Der höchste Punkt war ungefähr an der Grenze zu finden. Angeblich sollte das sogar oberhalb der Baumgrenze sein, aber der Eingang zur Olavsgruva blieb wohl der einzige Punkt auf unser Tour, für den so etwas zutraf. Eigentlich war die Grenze nur durch ein paar Schilder gekennzeichnet, aber ohne Zöllner, Paßkontrolle oder so etwas. Aber irgendwie merkt man doch schnell, daß man in einem anderen Land ist, weil auf der Schwedischen Seite des Gebirges die Landschaft etwas anders aussieht. Vor allem sind die Täler breiter und es ist insgesamt etwas flacher, wenn auch die steilen Berge als Begleiter der Straße noch sichtbar bleiben. Mit der kleinen Nationalstraße mit ihren sanften Bögen zwischen den Büschen und Bäumchen und Gewässern sah die Gegend fast aus wie in einem Park. Bald kamen wir an einen See und es ließ sich erkennen, daß wir am Abend in Fjällnäs einen Zeltplatz finden würden, der auch tatsächlich am nächsten See lag.

2002-07-19 Von hier ab sollte es noch einmal über den Berg zu einem anderen Flußtal gehen, aber das erwies sich als marginal. Natürlich war hier ein riesiges Skigebiet und es gab immer wieder Parkstreifen am Straßenrand und Skiorte, wie man sie wohl auch in den Alpen kennt. Für uns war das ein Glücksfall, denn die Infrastruktur war auf den riesigen Andrang im Winter ausgelegt.

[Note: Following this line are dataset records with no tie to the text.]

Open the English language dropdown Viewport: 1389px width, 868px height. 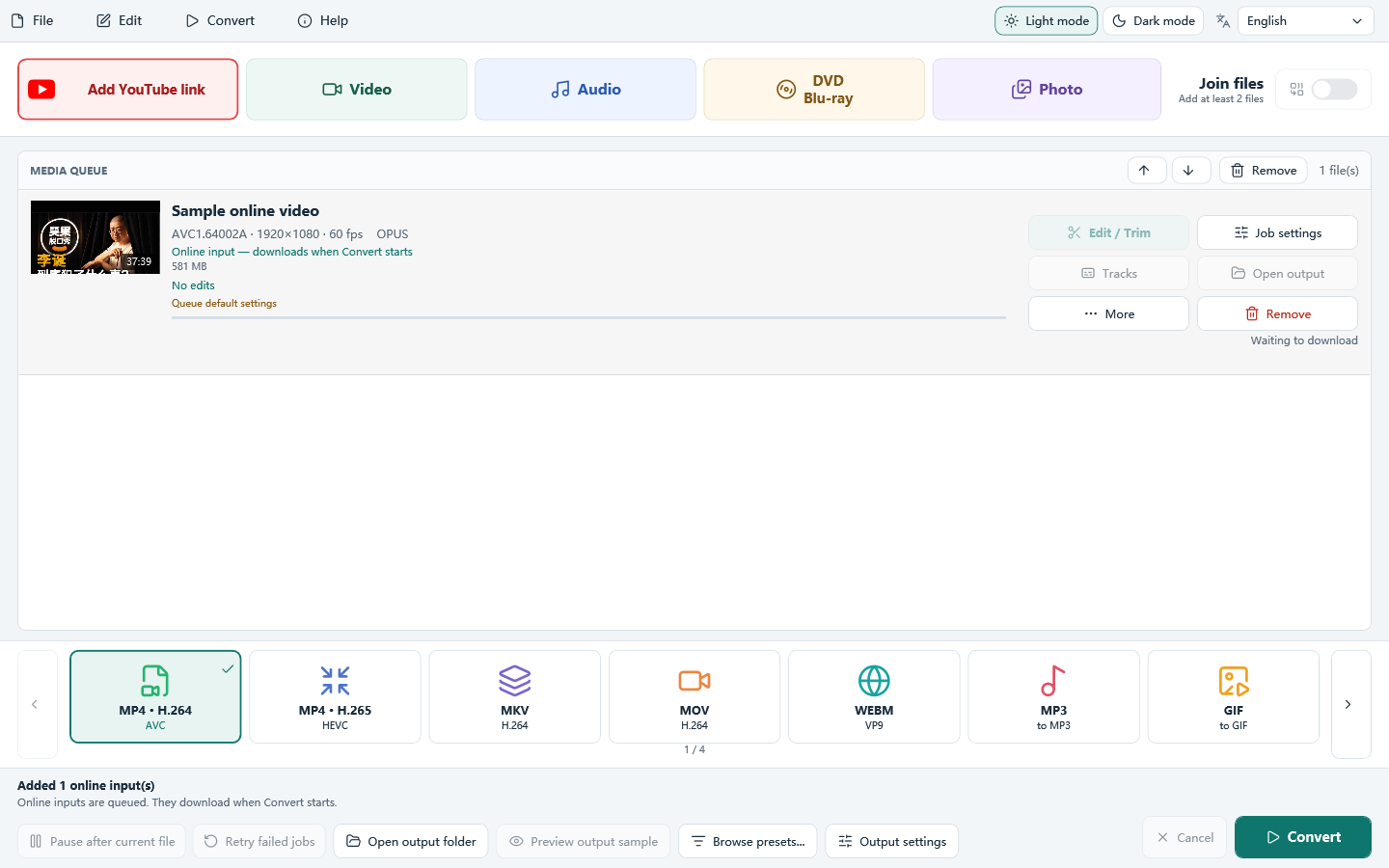pos(1305,20)
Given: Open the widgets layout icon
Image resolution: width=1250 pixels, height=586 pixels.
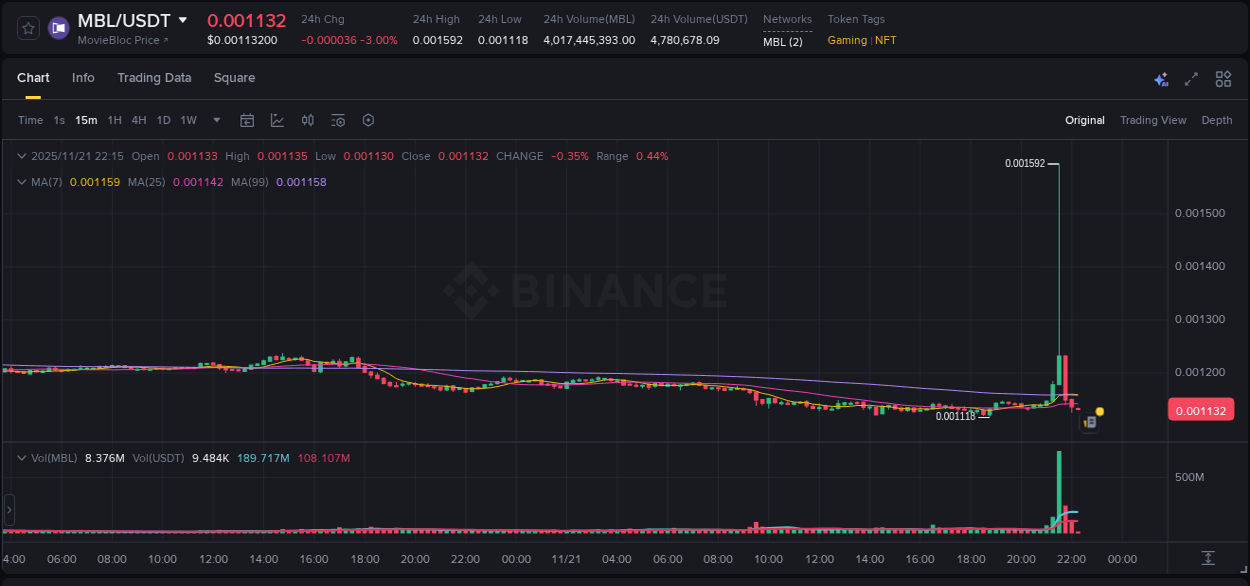Looking at the screenshot, I should pyautogui.click(x=1223, y=79).
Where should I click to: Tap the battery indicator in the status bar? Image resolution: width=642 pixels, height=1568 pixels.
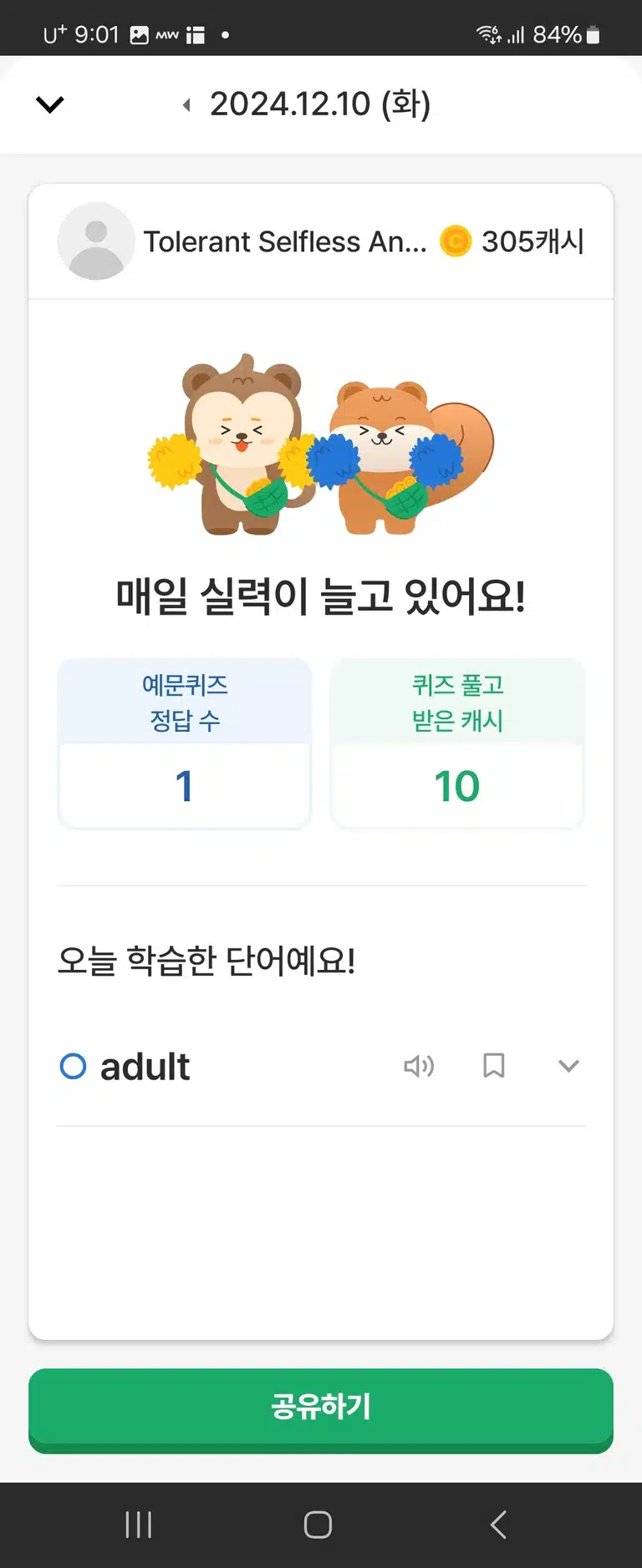594,35
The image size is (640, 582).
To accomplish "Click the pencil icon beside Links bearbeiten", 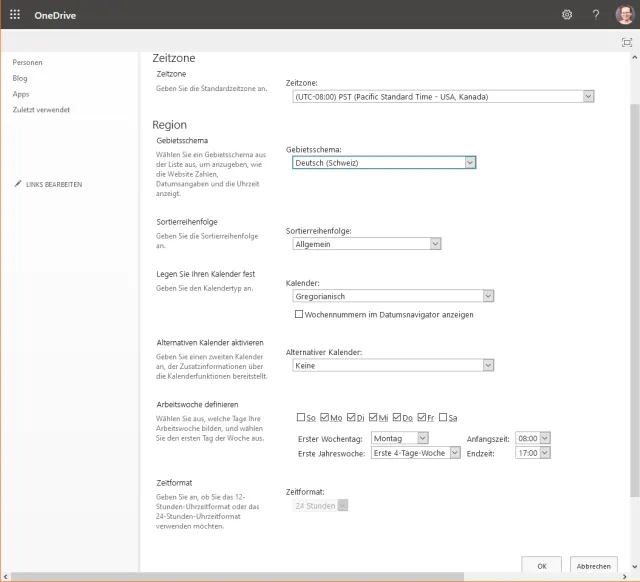I will tap(18, 185).
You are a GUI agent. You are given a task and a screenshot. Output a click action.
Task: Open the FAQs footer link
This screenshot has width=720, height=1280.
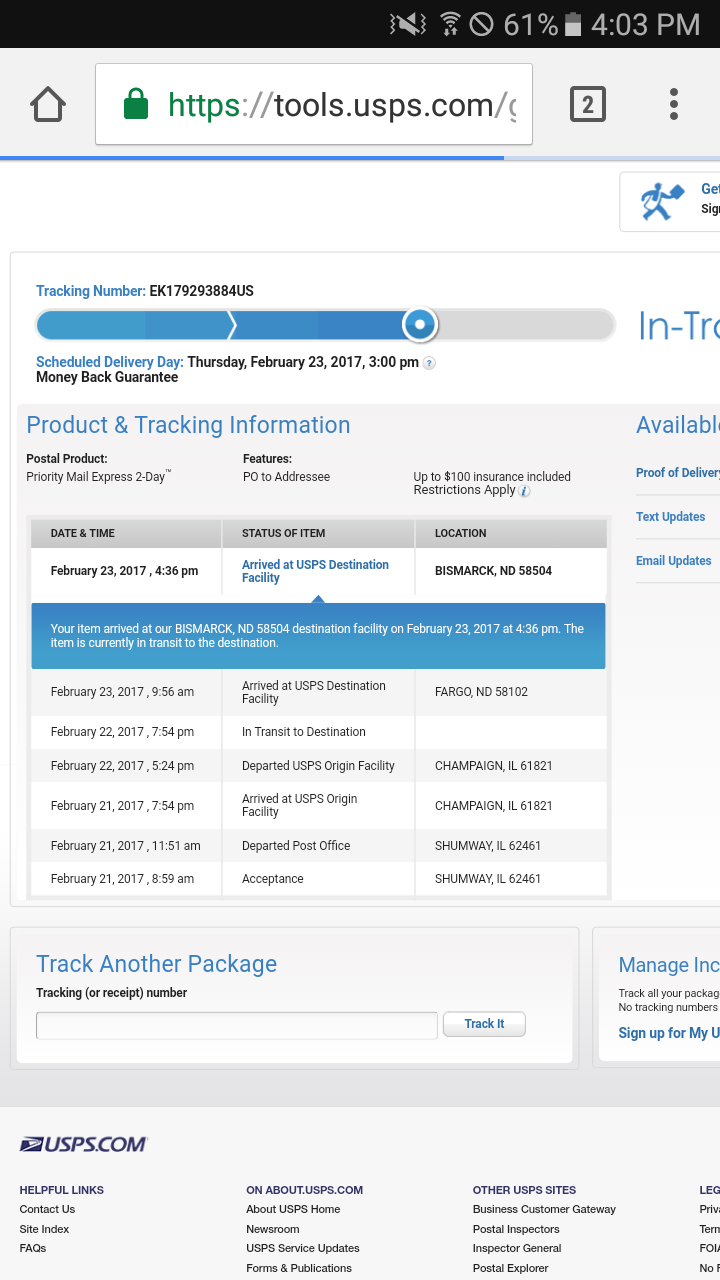click(33, 1248)
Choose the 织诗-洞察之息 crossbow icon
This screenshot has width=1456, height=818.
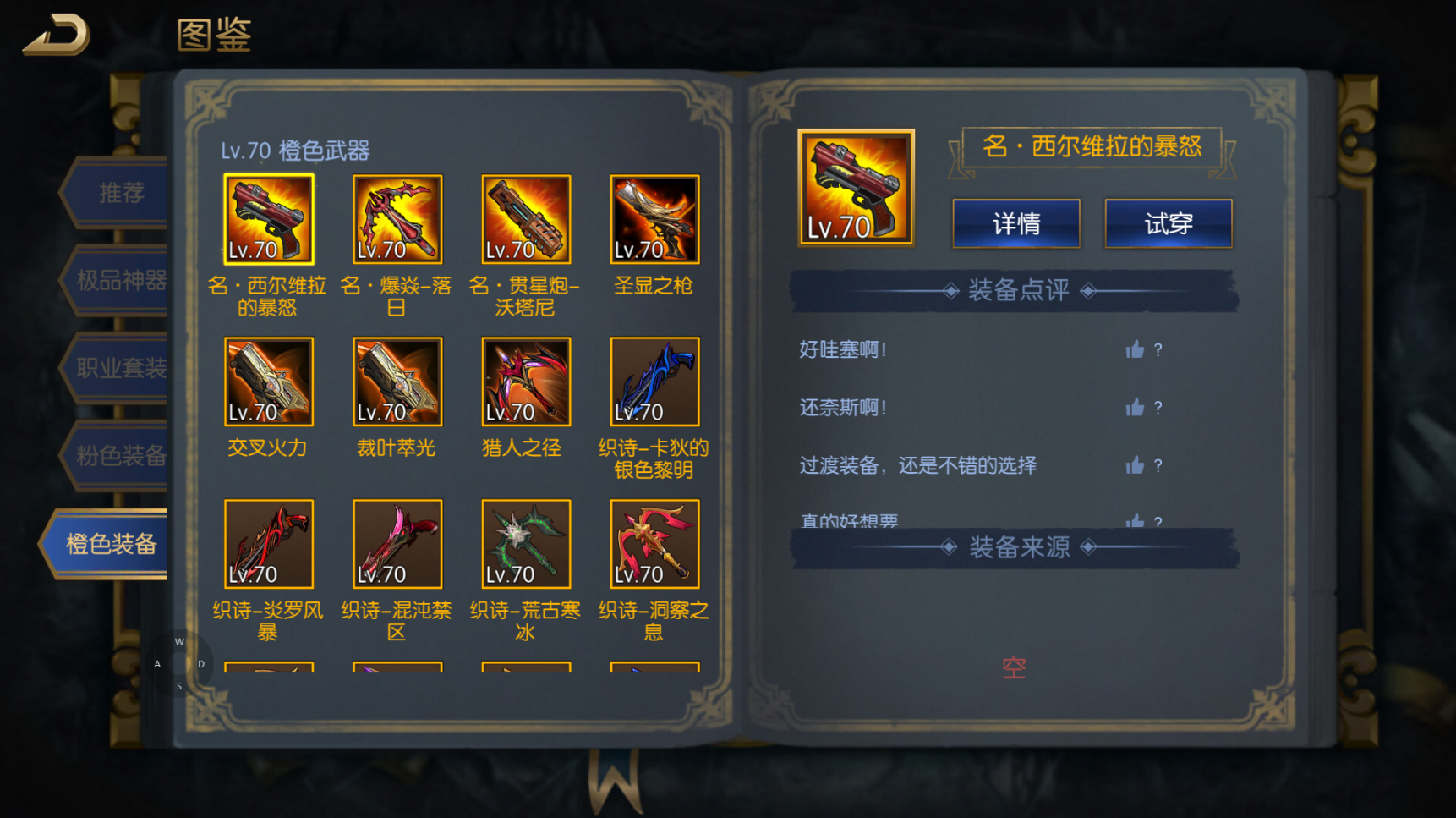654,544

Um diese Jahreszeit waren die Straßen doch ziemlich leer. Wir kamen an schönen Seen, Bergen, Flüssen und vor allem Wäldern vorbei. Zum Teil kamen wir über höher gelegene Streckenabschnitte, aber wir folgten doch hauptsächlich der Ljusnan in Richtung Sveg, also stromabwärts. Abends fanden wir eine Stelle im Wald recht weit weg von der Nationalstraße. Ein Zeltplatz tauchte zwar auch neben der Straße auf, aber der war doch gerade stillgelegt worden.

2002-07-20 Zum Glück fanden wir am nächsten Tag eine schöne Badestelle, was gerade sehr angenehm ist, wenn man für ein paar Nächte im Wald zeltet. Auch ein bißchen Kaffee und warmes Essen konnten wir unterwegs bei einem Freilichtmuseum bekommen. Am Abend fanden wir wieder eine Stelle im Wald, wo diesmal die Gegend besonders einsam zu sein schien. Ein ganzes Stück von der Straße entfernt war der Wald mit niedrigen Bäumen bestanden und dazwischen wuchs ganz helles, fast weißliches Moos. Aber auch im Wald ist inzwischen wohl viel los und es kam sogar eine Spaziergängerin mit Hund vorbei.